Comment expliquer que des pays à forte tradition catholique tels que l’Espagne, la Belgique ou l’Irlande aient devancé la Suisse sur ces questions? Selon Thierry Delessert, la religion n’est pas nécessairement un frein à l’adoption du mariage pour tous: «Les chrétiens sont divisés sur la question. En Suisse, il existe certes une Eglise ultra-conservatrice, mais également une frange progressiste. Des Eglises protestantes genevoises et vaudoises ont pratiqué la bénédiction de plusieurs couples homosexuels.»
En outre, selon deux sondages suisses (GFS Zurich, Institut Léger), 70% des sondés proches du PDC se disent favorables à une légalisation du mariage pour tous. Il ne faut toutefois pas négliger la particularité du contexte espagnol, la fin du franquisme ayant permis toute une série de réformes sociales, notamment sur la procréation médicalement assistée.
Une vision traditionnelle du mariage
Le retard de la Suisse s’expliquerait plutôt par une conception traditionnelle de la famille et du mariage: «La Suisse tend effectivement à conserver la nature hétérosexuelle du mariage», affirme Marta Roca i Escoda, professeure en études genre à l’Université de Lausanne. Selon la chercheuse, «la législation suisse a une vision très naturaliste de la filiation. Les articles constitutionnels régulant la procréation médicalement assistée, restrictifs, renforcent l’idée que l’enfant ne peut naître qu’au sein d’un couple hétérosexuel.» Aux yeux des experts, cette conception se répercute dans l’espace public, comme l’illustrent les propos de certains politiciens sur «le sens historique du mariage».
Au parlement, deux ans de délai
Enfin, un facteur plus politique permet d’éclairer la lenteur d’adaptation suisse.
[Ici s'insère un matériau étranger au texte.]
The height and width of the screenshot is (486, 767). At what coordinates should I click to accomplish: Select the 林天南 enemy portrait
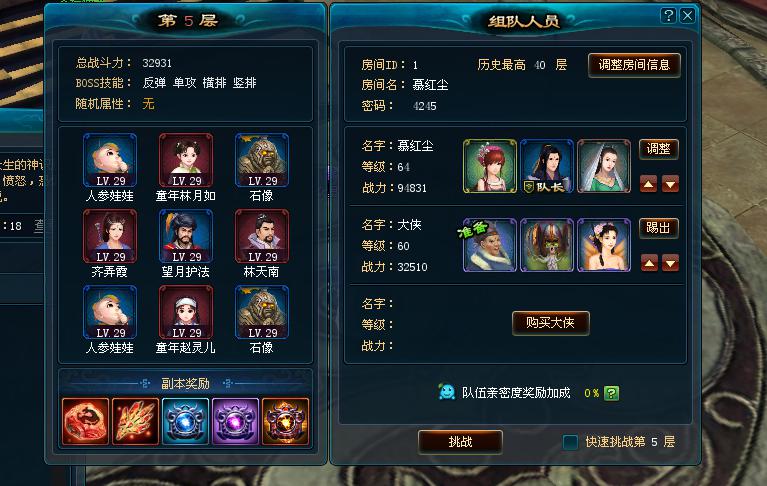[x=262, y=236]
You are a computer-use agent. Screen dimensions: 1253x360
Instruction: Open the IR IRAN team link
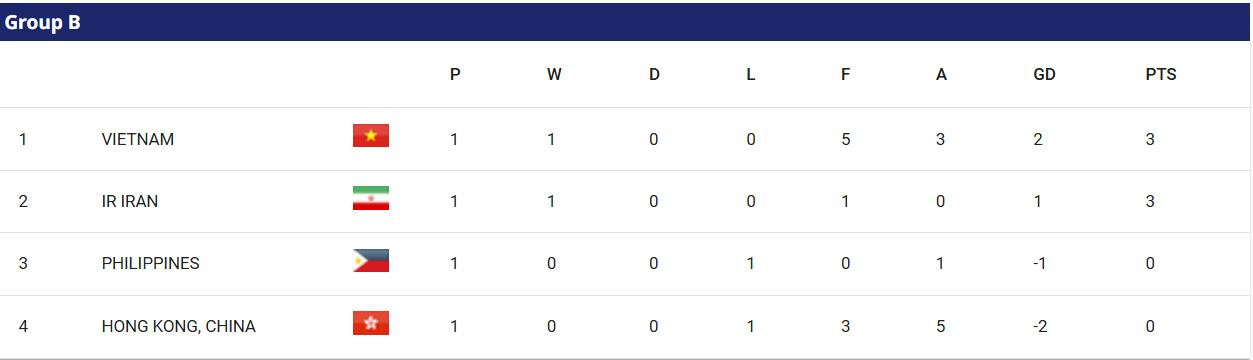(130, 201)
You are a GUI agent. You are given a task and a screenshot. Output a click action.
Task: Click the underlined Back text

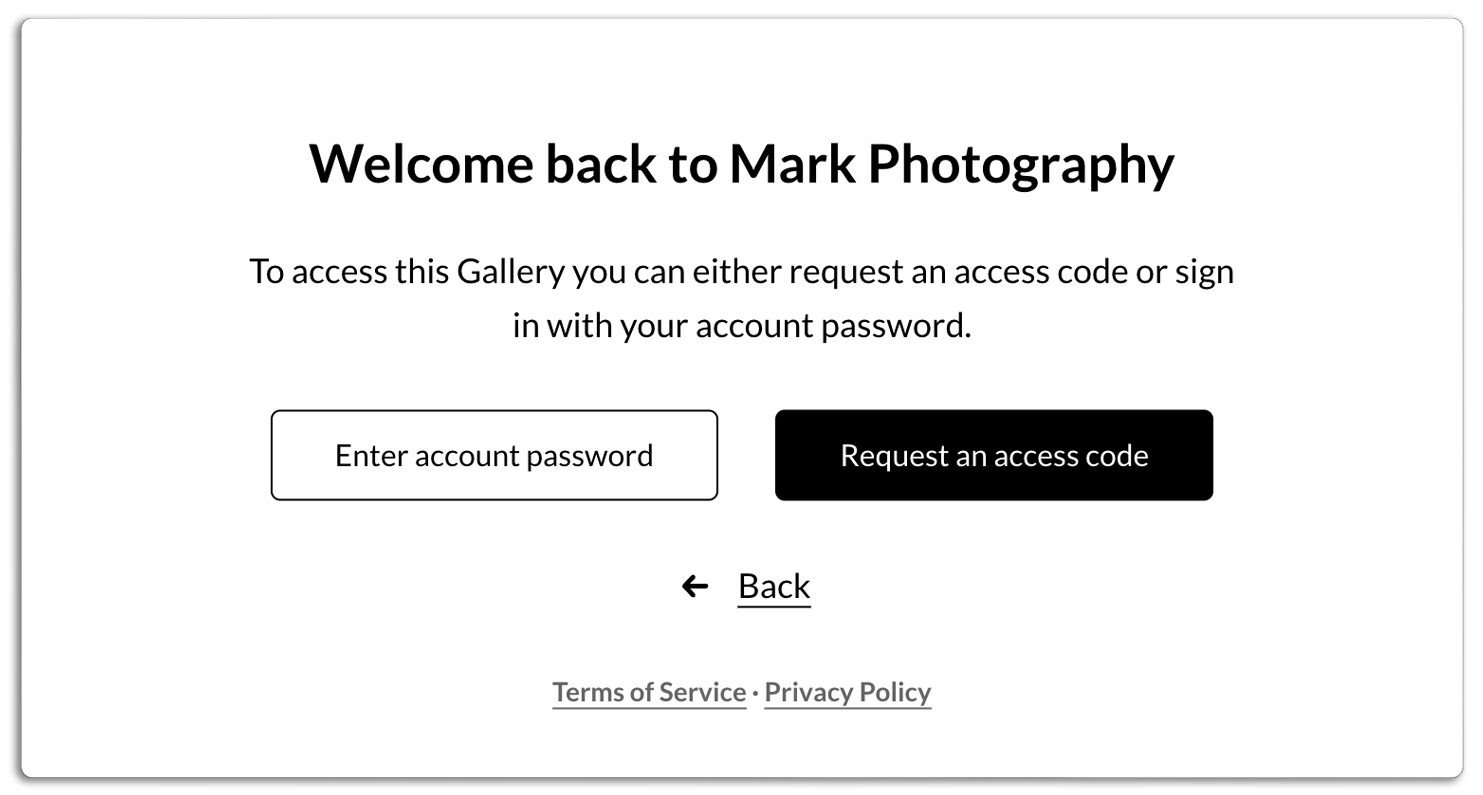[x=773, y=586]
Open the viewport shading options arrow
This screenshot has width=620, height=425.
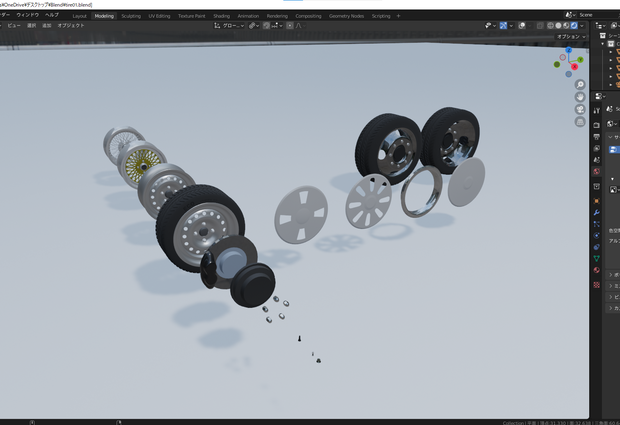coord(582,26)
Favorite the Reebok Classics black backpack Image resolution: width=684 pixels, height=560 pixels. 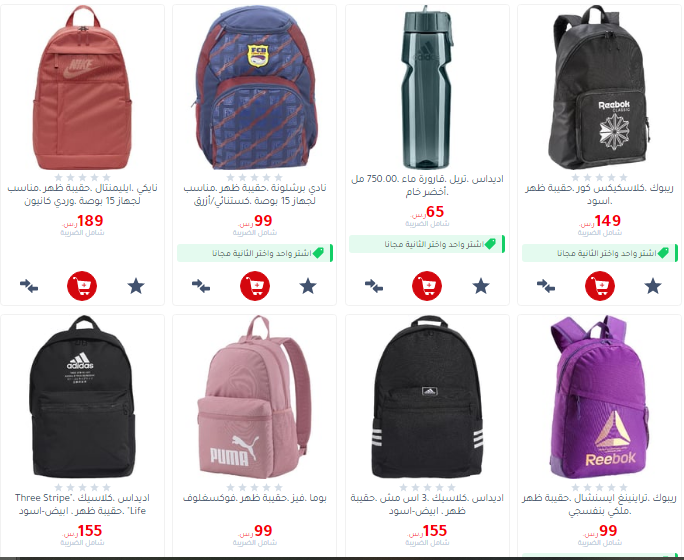pyautogui.click(x=653, y=286)
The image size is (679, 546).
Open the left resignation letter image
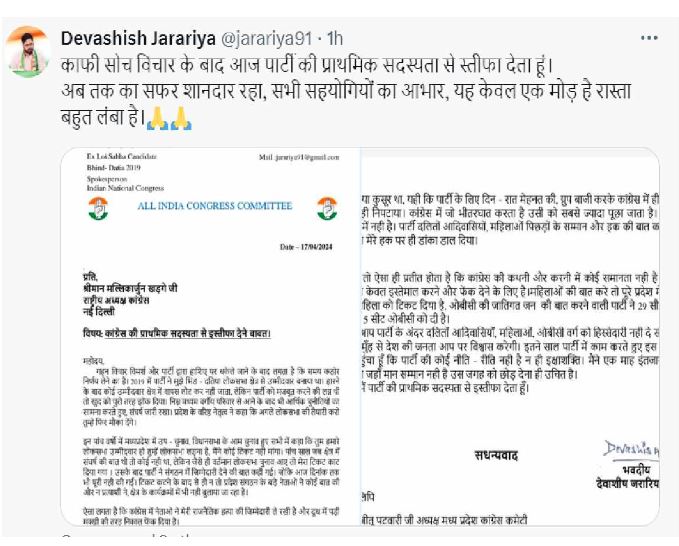pos(210,336)
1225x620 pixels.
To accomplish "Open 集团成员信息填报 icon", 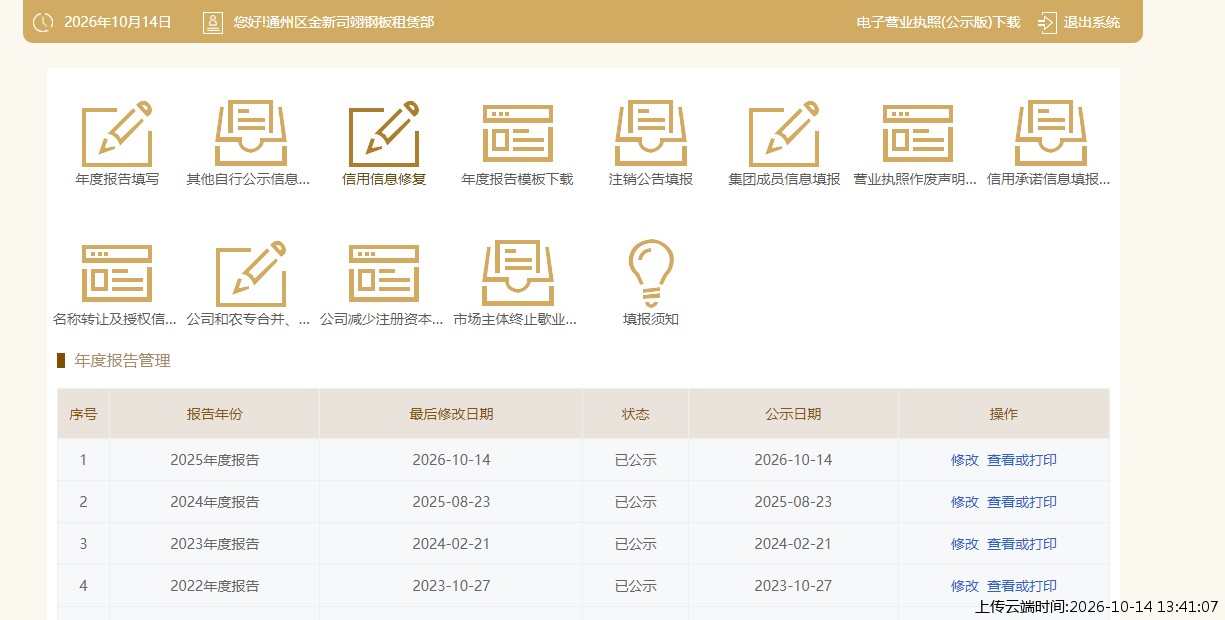I will (x=784, y=134).
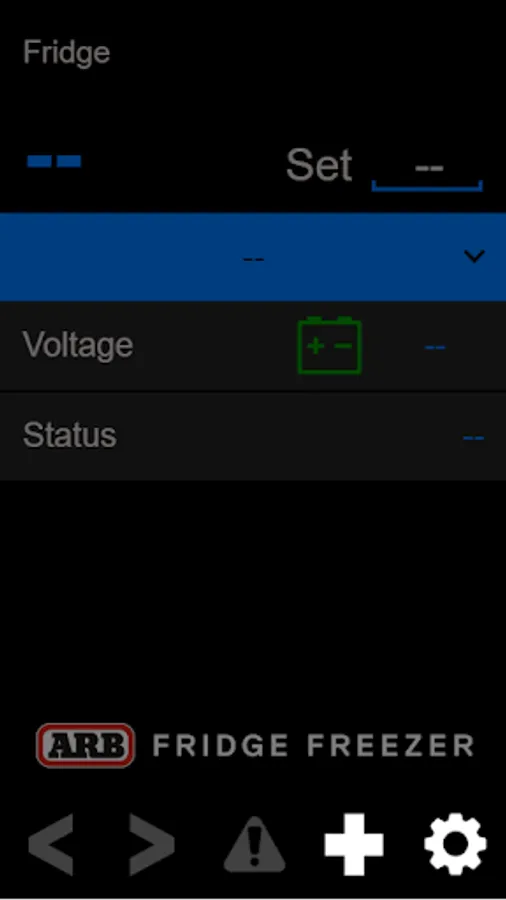Tap the large blue current temperature reading
The width and height of the screenshot is (506, 900).
point(54,161)
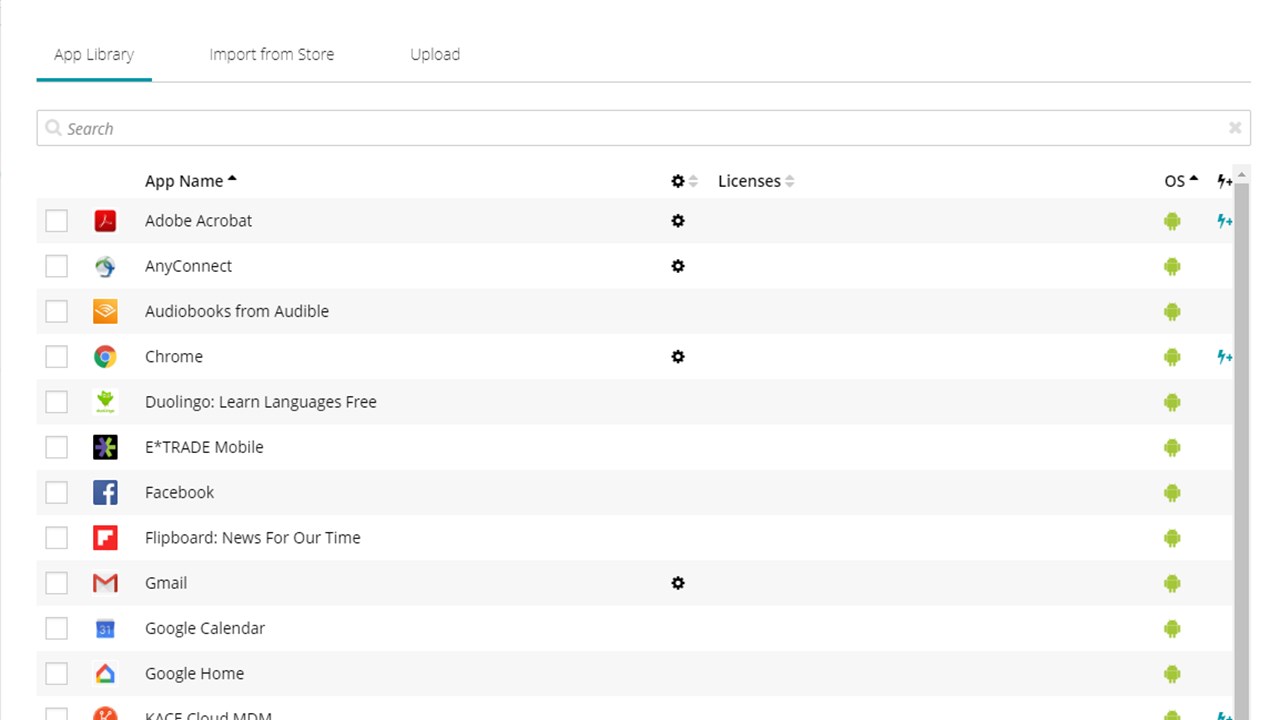Click the Google Home app icon

click(x=105, y=674)
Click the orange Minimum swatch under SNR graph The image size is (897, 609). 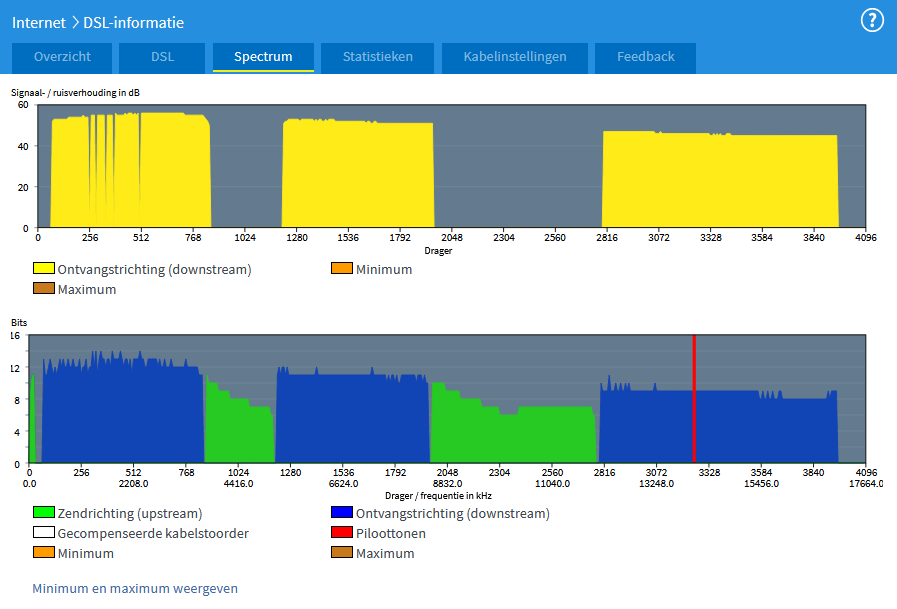[342, 269]
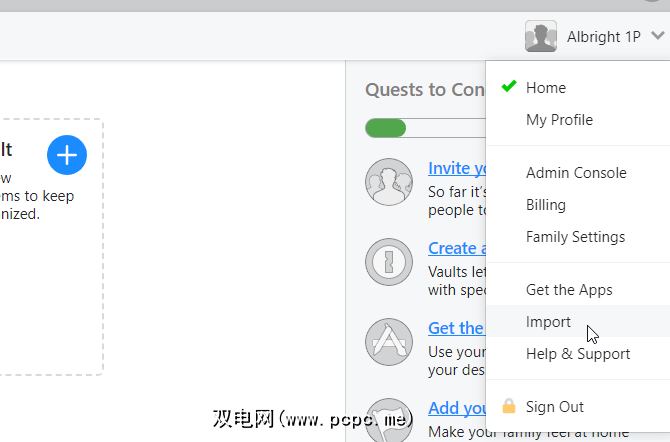This screenshot has width=670, height=442.
Task: Open My Profile from the menu
Action: point(559,120)
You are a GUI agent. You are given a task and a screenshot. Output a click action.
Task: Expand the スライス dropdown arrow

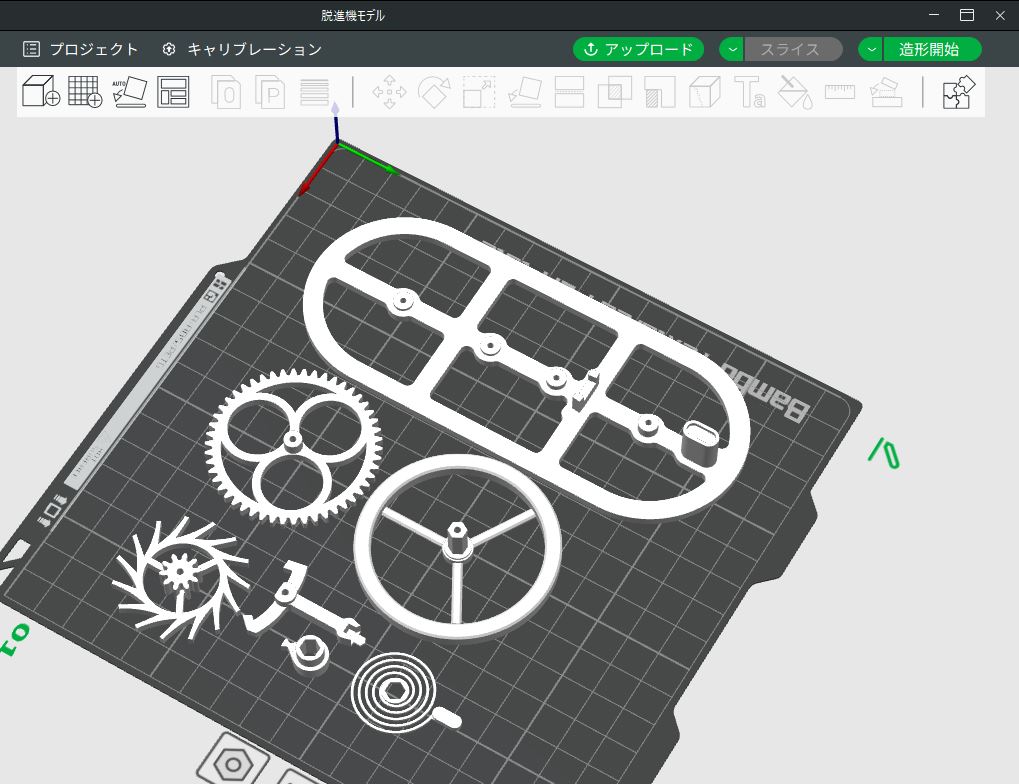[732, 49]
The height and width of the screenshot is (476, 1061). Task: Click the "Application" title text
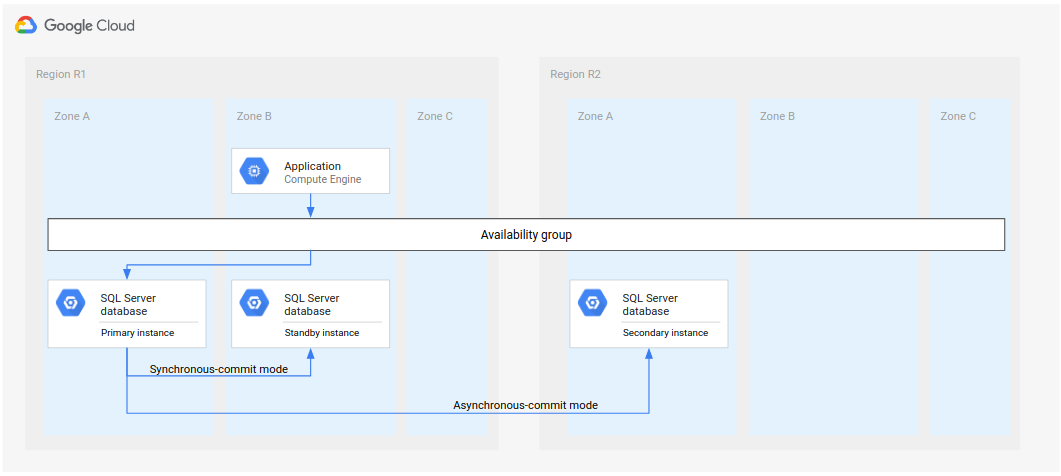click(312, 166)
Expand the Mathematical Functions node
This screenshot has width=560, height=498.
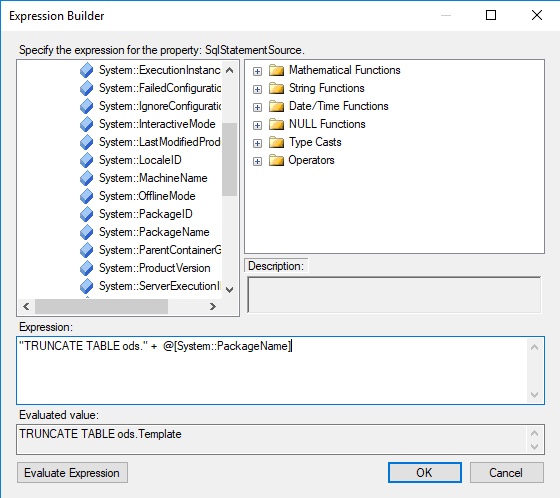coord(257,71)
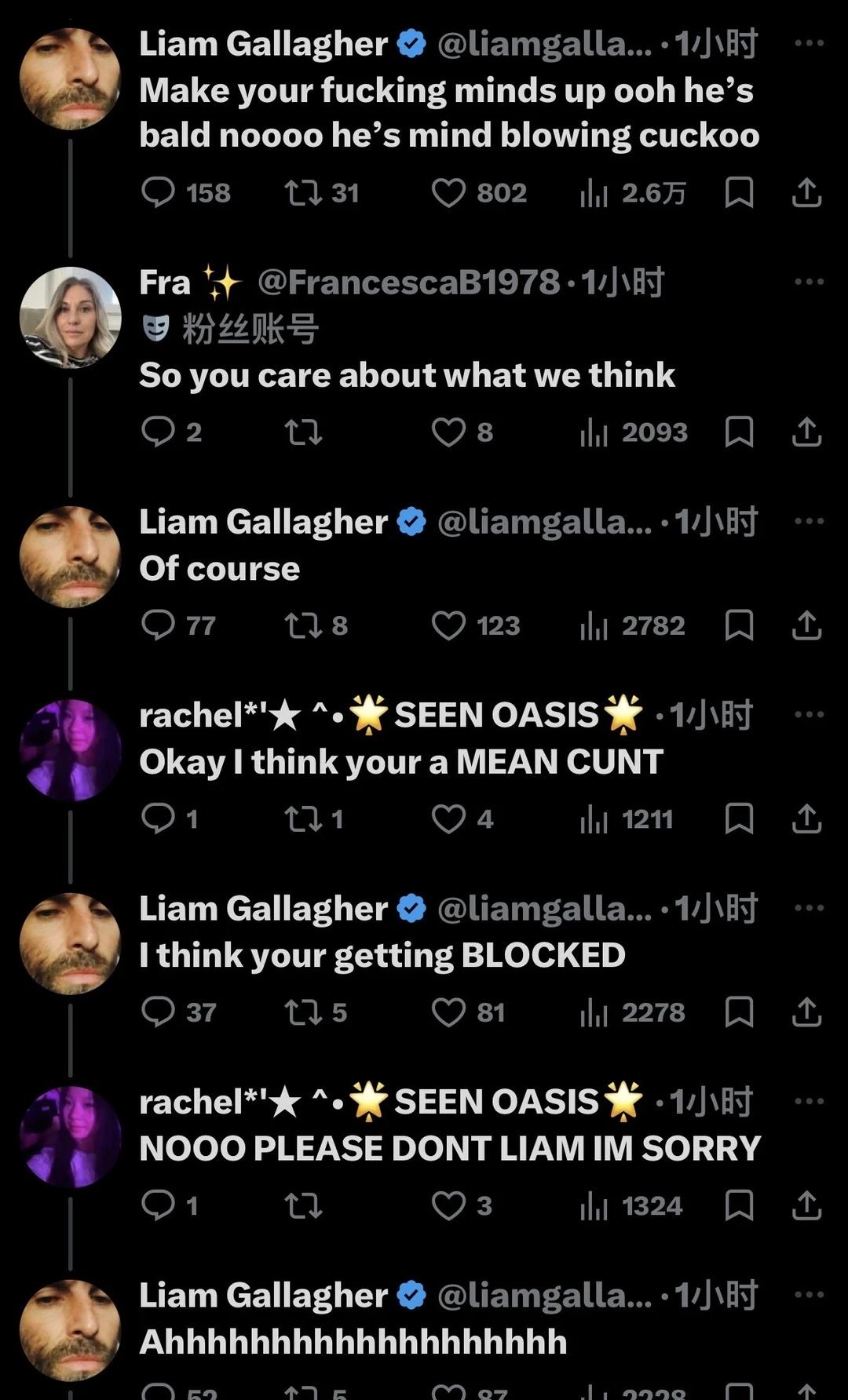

L’élite politique suisse montre plus de réticences que d’autres à révéler publiquement son homosexualité. «Tandis qu’en Espagne et Belgique des coming out avaient déjà lieu dans les années 1980, en Suisse c’est un phénomène très récent, qui s’est déroulé dans le milieu des années 2000», explique Marta Roca i Escoda. Ce tabou a indéniablement eu des répercussions négatives sur l’avancée des droits des LGBTI, la question étant plus difficilement portée et défendue dans l’arène politique.
Néanmoins, bien qu’elle soit loin d’être au premier plan, la question du mariage pour tous figure à l’agenda politique suisse. En 2015, les Commissions des affaires juridiques des Chambres avaient décidé, malgré l’opposition de membres du PDC et de l’UDC, de donner suite à l’initiative parlementaire «Un mariage civil pour tous», lancée par les vert’libéraux en 2013. Cependant, les droits des LGBTI semblent constituer une préoccupation secondaire: en juin dernier, le parlement s’est accordé deux années supplémentaires pour traiter l’objet. Le président de VoGay met en garde: «Nous verrons comment les discussions évoluent, mais un mariage light sans adoption et sans procréation médicalement assistée, qui ne serait rien d’autre qu’un partenariat enregistré bis, n’est pas envisageable.»